House of Lords of the United Kingdom (UK) on 24 February 2015 passed a legislation allowing creation of babies using DNA of three people, which is also called mitochondria donation procedure. The House of Lords voted in favour of the Bill that amends the Human Fertilisation and Embryology Act (HFEA), 1990.
With this, United Kingdom became the first country to legalise the creation of three-parent IVF designer babies using Mitochondrial Donation Technique. The first baby may be born as early as in 2016.
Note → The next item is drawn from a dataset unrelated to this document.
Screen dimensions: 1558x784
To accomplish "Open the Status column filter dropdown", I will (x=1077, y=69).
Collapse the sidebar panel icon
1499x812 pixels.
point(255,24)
Earlier on 3 February 2015, House of Commons voted in favour of the Bill. Now UK’s fertility regulator Human Fertilisation and Embryology Authority (HFEA) will decide how to license the procedure to prevent babies inheriting deadly genetic diseases.
Significance of the Bill
The law is aimed at preventing serious inherited diseases being passed on from mother to child. This procedure will help in giving a permanent change to the hereditary problems that have passed on through the generations.
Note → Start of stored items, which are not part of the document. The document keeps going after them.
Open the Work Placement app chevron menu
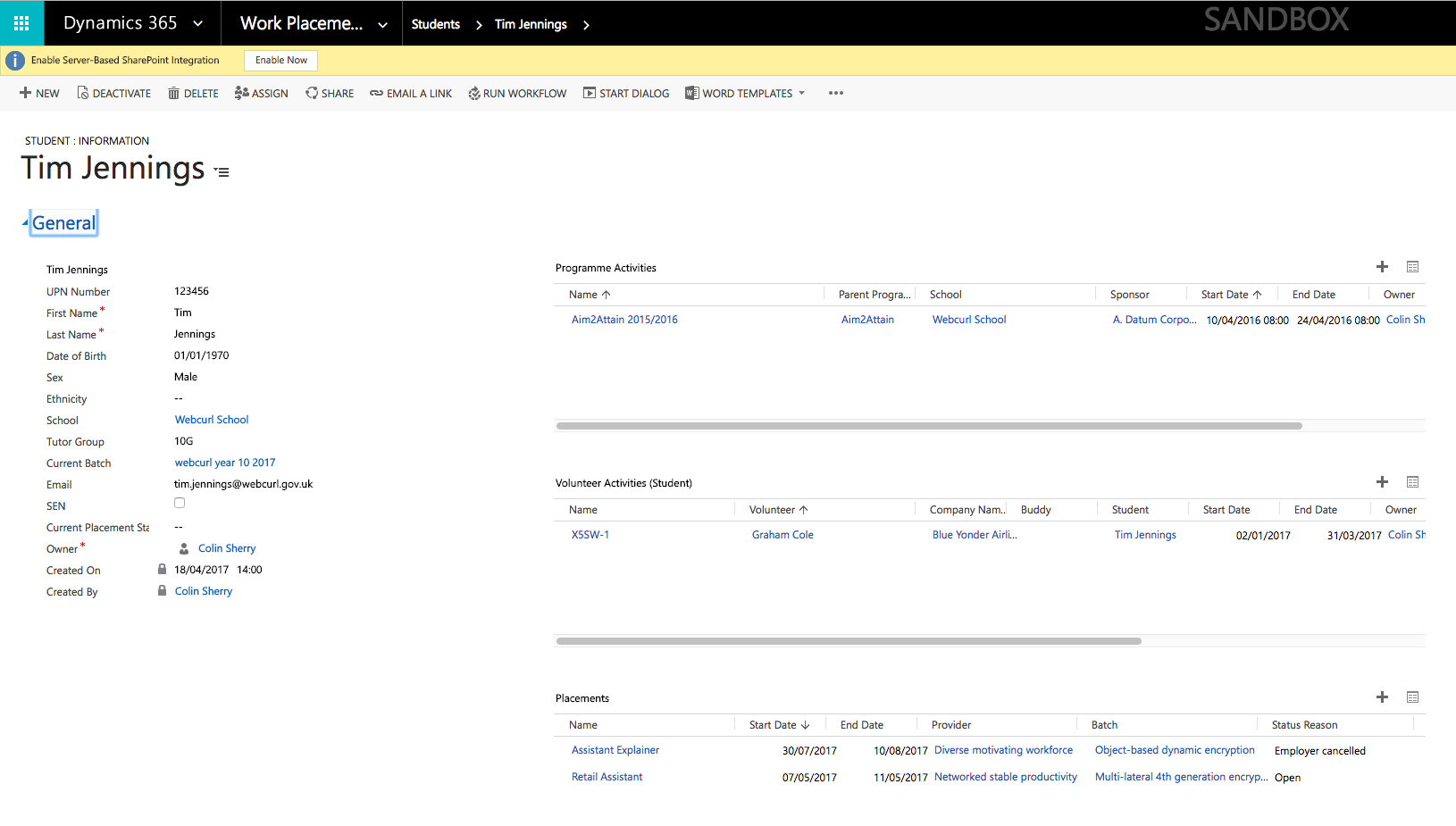tap(382, 24)
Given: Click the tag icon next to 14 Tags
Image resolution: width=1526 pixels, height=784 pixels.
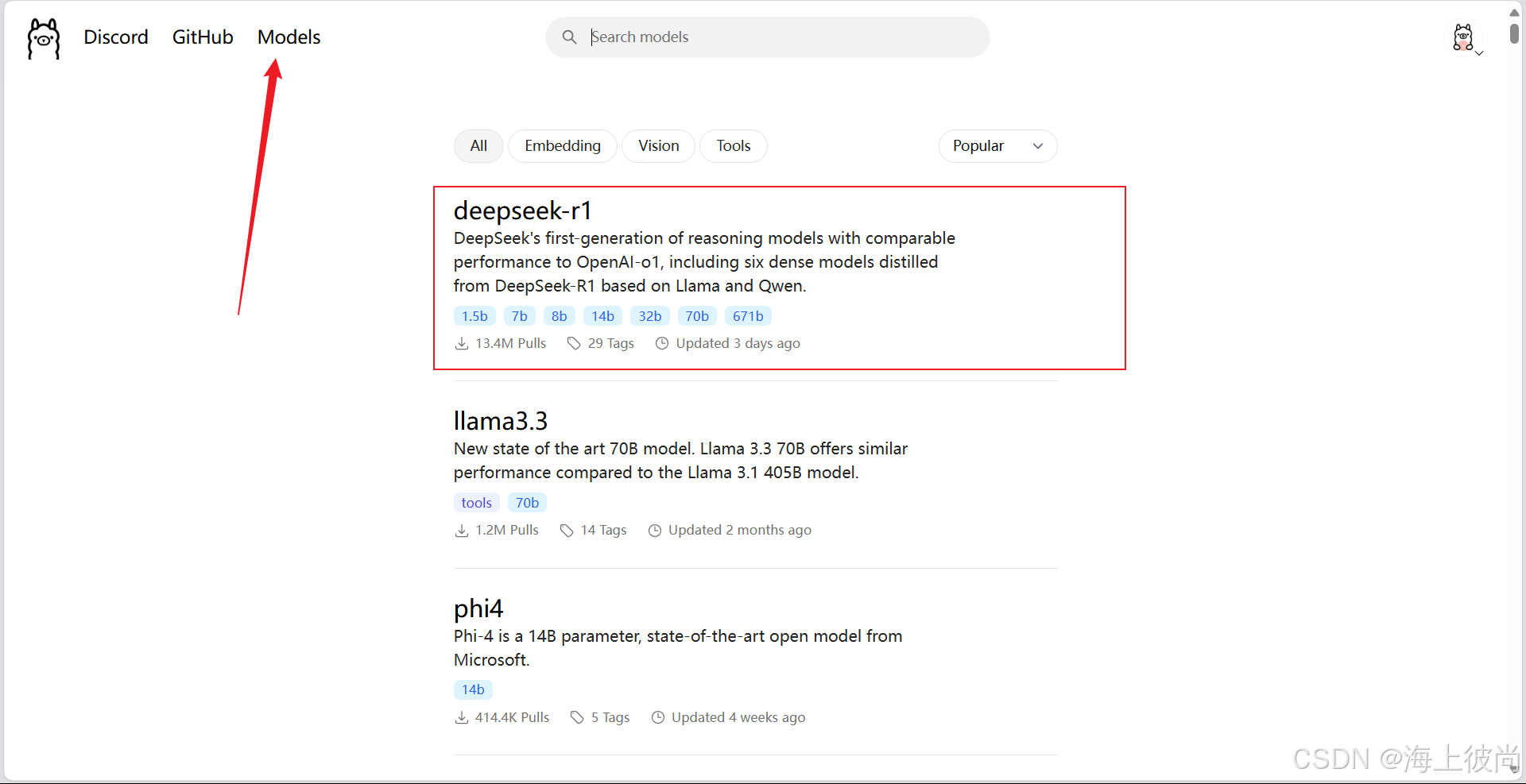Looking at the screenshot, I should [566, 530].
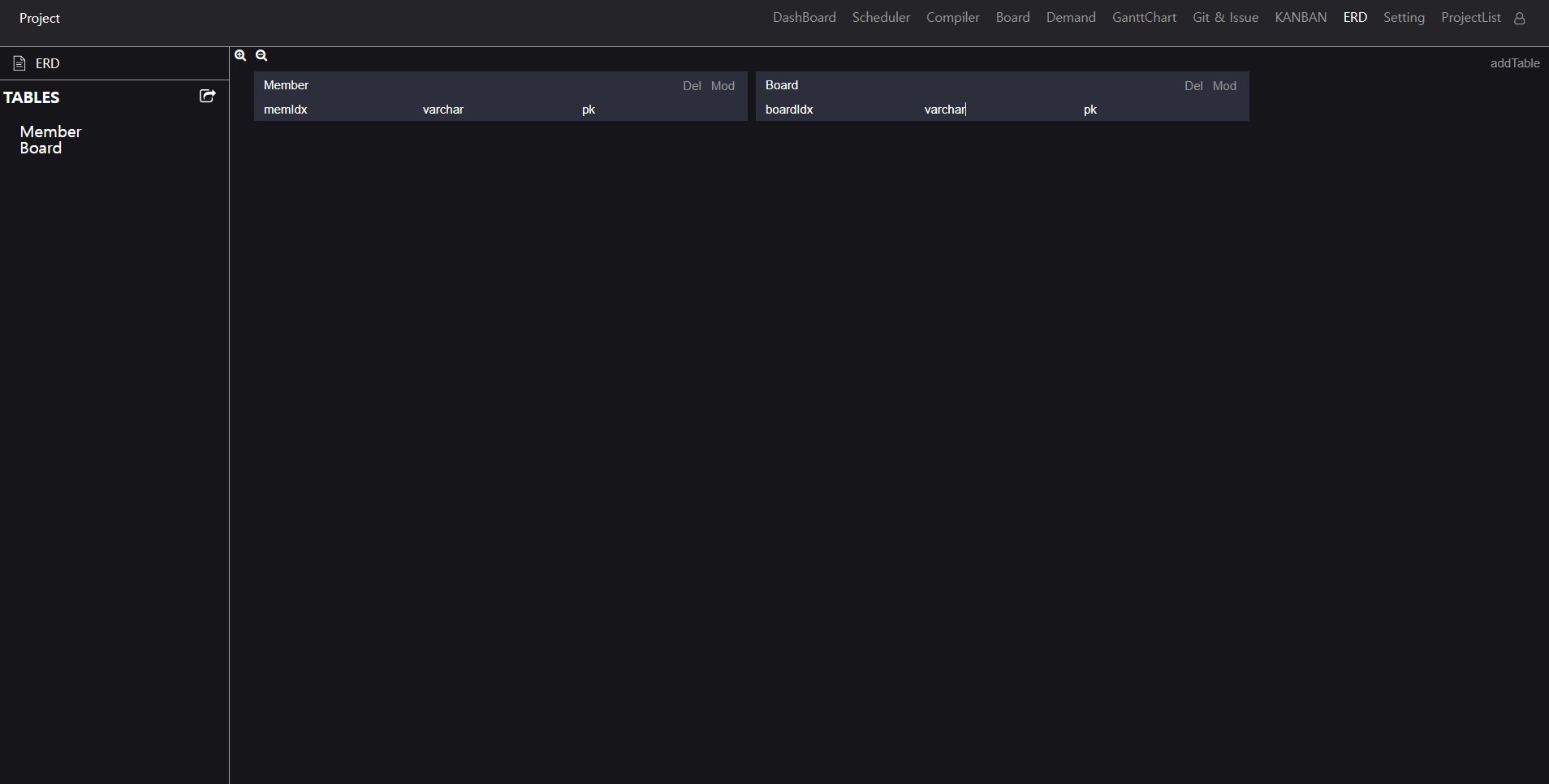The height and width of the screenshot is (784, 1549).
Task: Click the addTable link
Action: [x=1515, y=62]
This change in IVF law can help 2500 women of reproductive age in Britain with hereditary mitochondrial diseases. Now in United Kingdom, women with hereditary mitochondrial diseases will be able to give birth to healthy babies without transferring their hereditary diseases.
Mitochondrial Donation Technique does not allow passage of defective mitochondria from mother to babies. Thus, preventing new born babies from dangerous diseases related brain damage, muscle wasting, heart failure and blindness due to defective mitochondria.